* begin ENTRIES SHOWN *
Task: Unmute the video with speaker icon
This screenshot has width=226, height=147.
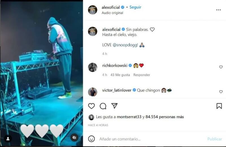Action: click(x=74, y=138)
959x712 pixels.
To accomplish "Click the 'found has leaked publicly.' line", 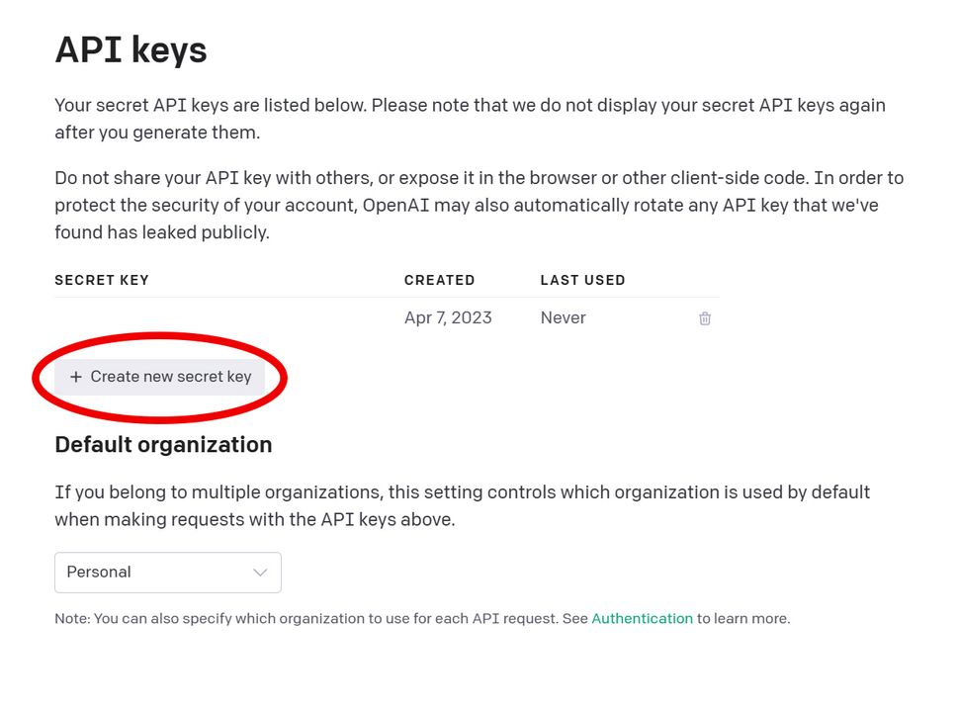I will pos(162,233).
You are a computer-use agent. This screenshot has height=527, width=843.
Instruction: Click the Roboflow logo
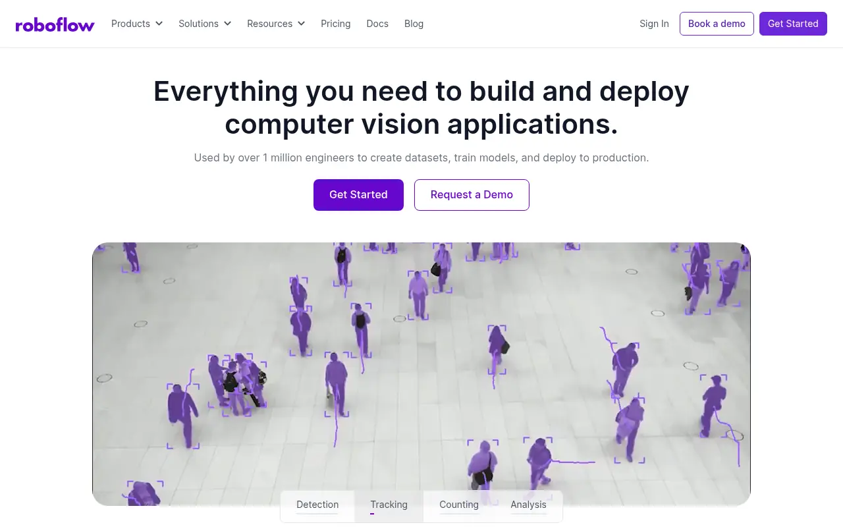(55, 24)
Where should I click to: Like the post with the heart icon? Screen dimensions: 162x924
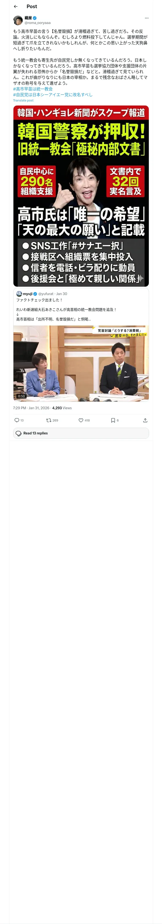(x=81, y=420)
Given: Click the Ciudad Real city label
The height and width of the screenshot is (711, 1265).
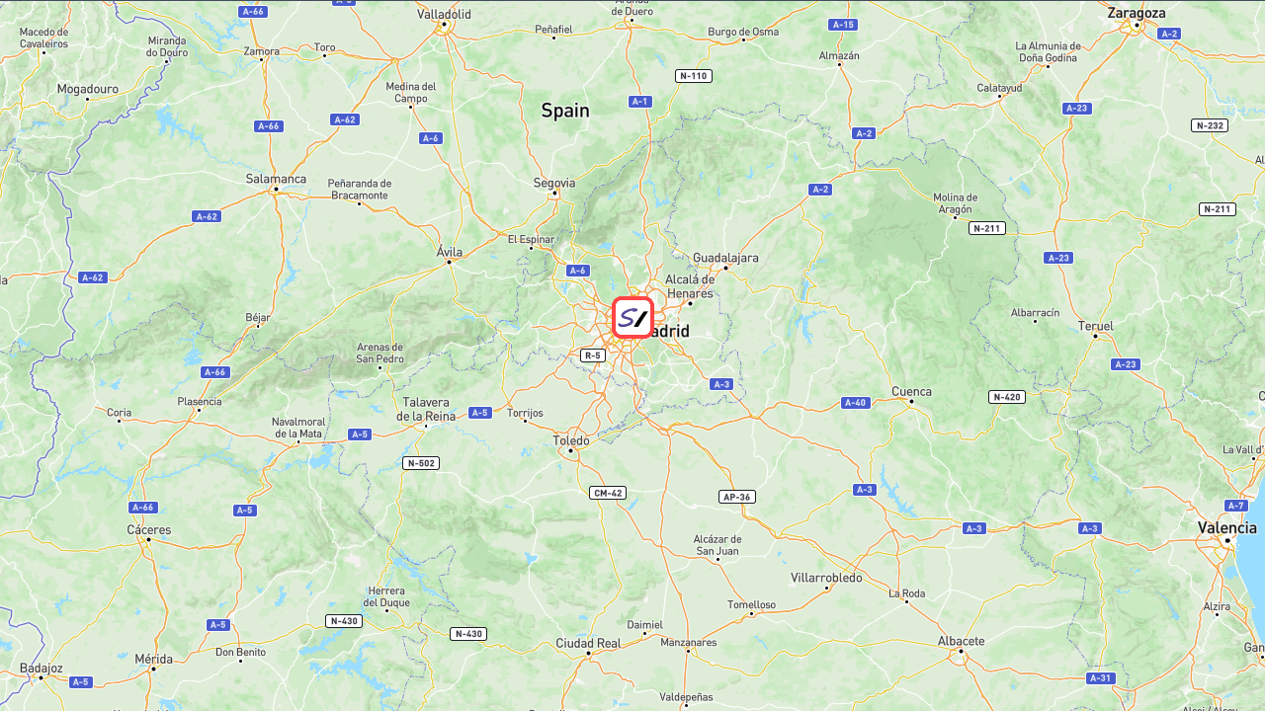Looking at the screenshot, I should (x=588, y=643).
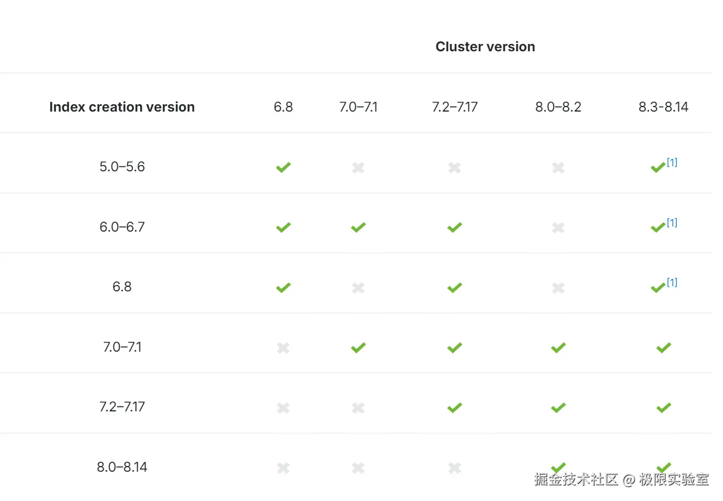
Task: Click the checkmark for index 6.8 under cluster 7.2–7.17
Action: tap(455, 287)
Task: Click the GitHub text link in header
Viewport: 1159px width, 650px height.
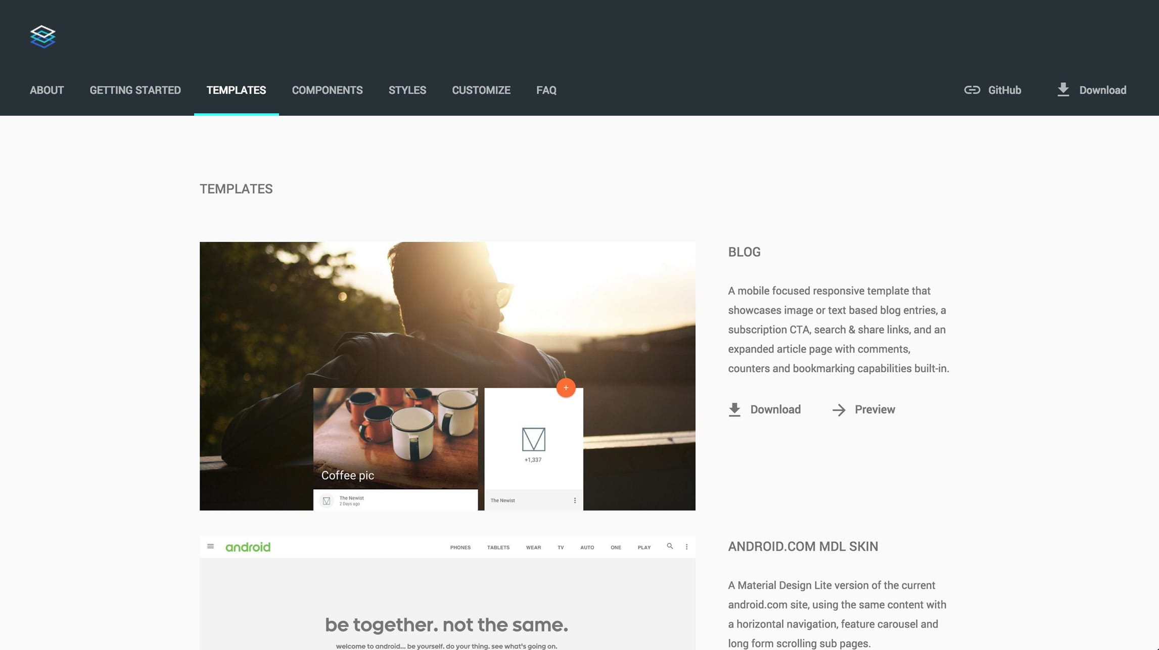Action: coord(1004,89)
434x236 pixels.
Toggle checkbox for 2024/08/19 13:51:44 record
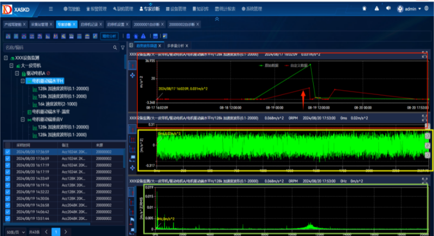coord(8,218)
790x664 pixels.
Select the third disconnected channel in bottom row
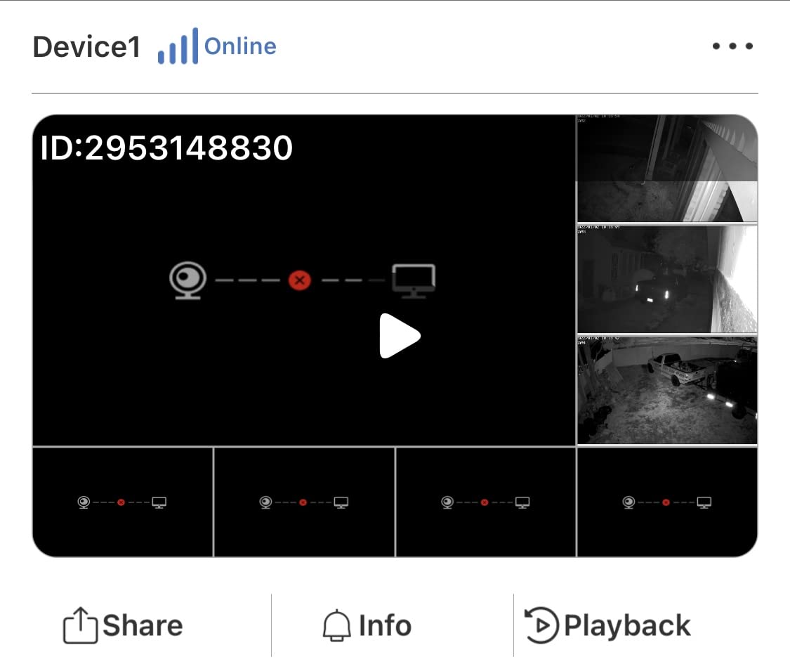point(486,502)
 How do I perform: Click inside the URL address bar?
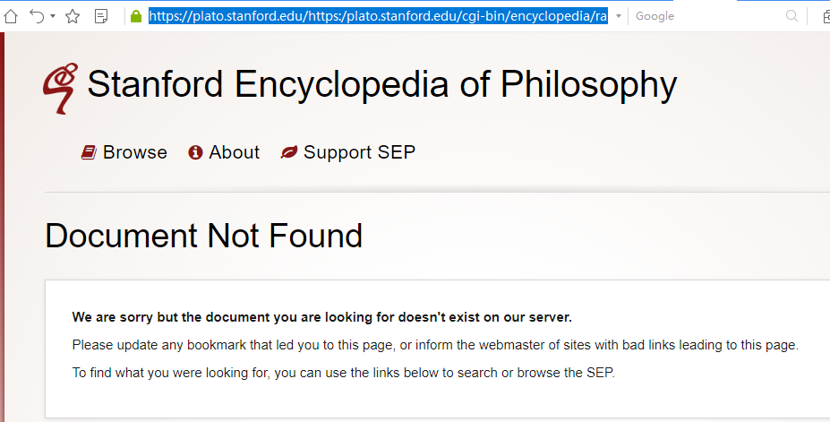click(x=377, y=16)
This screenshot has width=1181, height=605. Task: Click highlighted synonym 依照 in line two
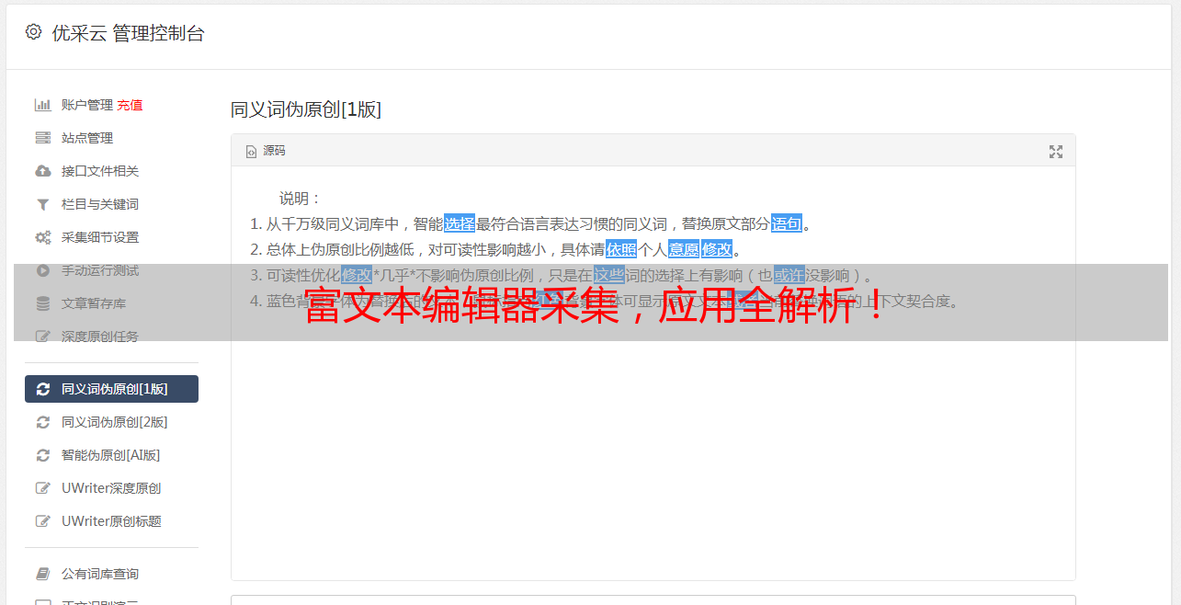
* end ENTRIES SHOWN *
## YOUR TASK
Pick out every line of the records above that contains the string "pixels", taking case into account, and copy each one.

## WRITTEN RESPONSE
959x712 pixels.
434x236 pixels.
790x664 pixels.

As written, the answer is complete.